At work, We need to fill up a timesheet every month. For those of you who are not familiar with the concept, this is usually a spreadsheet with a column for each month of the year and cells for the days of each month. You fill in the code (V for vacation, S for a sickday, etc.) The spots you took off from work. There might be a few more variations of these, but this is the general idea.

To me, timesheets are a pain in the rear. You need to check your calendar (or agenda in my case) to see when you took the off days, then you need to mark them down on the spreadsheet, and then you need to export them to a PDF to sign the thing and send to your boss. I’m horrible at keeping track of these things because they don’t fit my workflow. A vacation or a doctor visit gets marked down on the agenda as an event with a location, unique to its settings. This makes it difficult to go back and catch them when it’s time to mark them.

I was considering the idea of using tags for a while, but I usually only use tags for people on the agenda, when a certain task or an event has to do with them. I could have used a category, but that seemed silly to have a category for a certain thing just because it’s hard to find it on the agenda. Then an idea hit me when I was watching the Emacs Conference, and I noticed a few of the presenters using tables.
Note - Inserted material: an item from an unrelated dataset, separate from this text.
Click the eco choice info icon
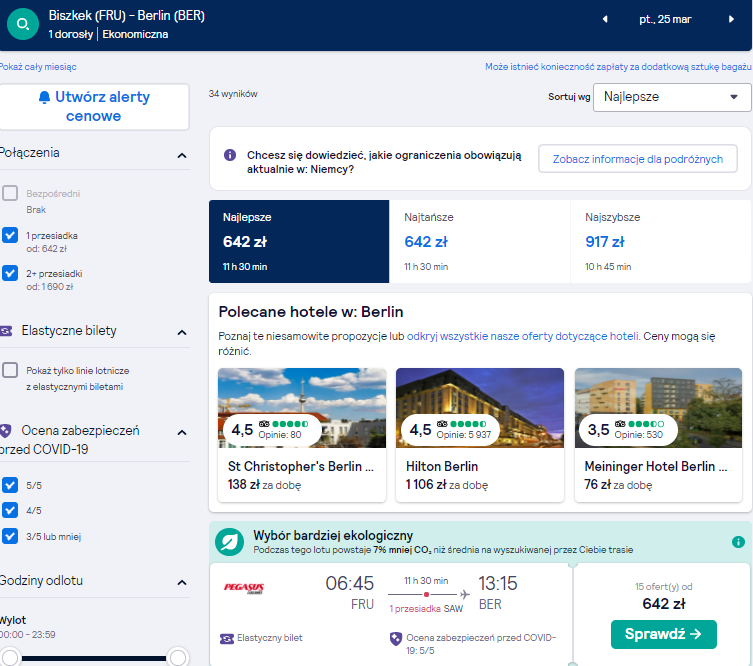Screen dimensions: 753x666 (738, 542)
A table! of course! Not only do I could mark down the exact day for the sickday, but I can also fill in if it was half a day or a full day, which is another thing I need to mark on the sheet. It took some time to figure out how to capture to a table… but the results were well worth it. Here, take a look:

Looks great, doesn’t it? Not only I have a nice organized place to mark down these days, I can also link to the event itself on the agenda (right now it says journal, I should change that). I can even go into the table and add separators for months and make it clearer. Now, if only Emacs could have filled the excel sheet I need to fill and sign for me…
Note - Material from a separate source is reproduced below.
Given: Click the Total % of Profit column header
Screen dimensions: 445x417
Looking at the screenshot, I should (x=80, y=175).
Here’s the code that makes this work:

("js" "Sickdays" table-line (file+olp "~/Archive/routines.org" "Personal" "Sickdays") "| %u | %^{(H)alf/(F)ull} | %? |")

table-line is the magic word that tells org-mode to populate the next available line in the table, so it doesn’t matter what’s before it. I can add and remove things as I please. And then the lines just work as is, using org-mode’s powerful table format.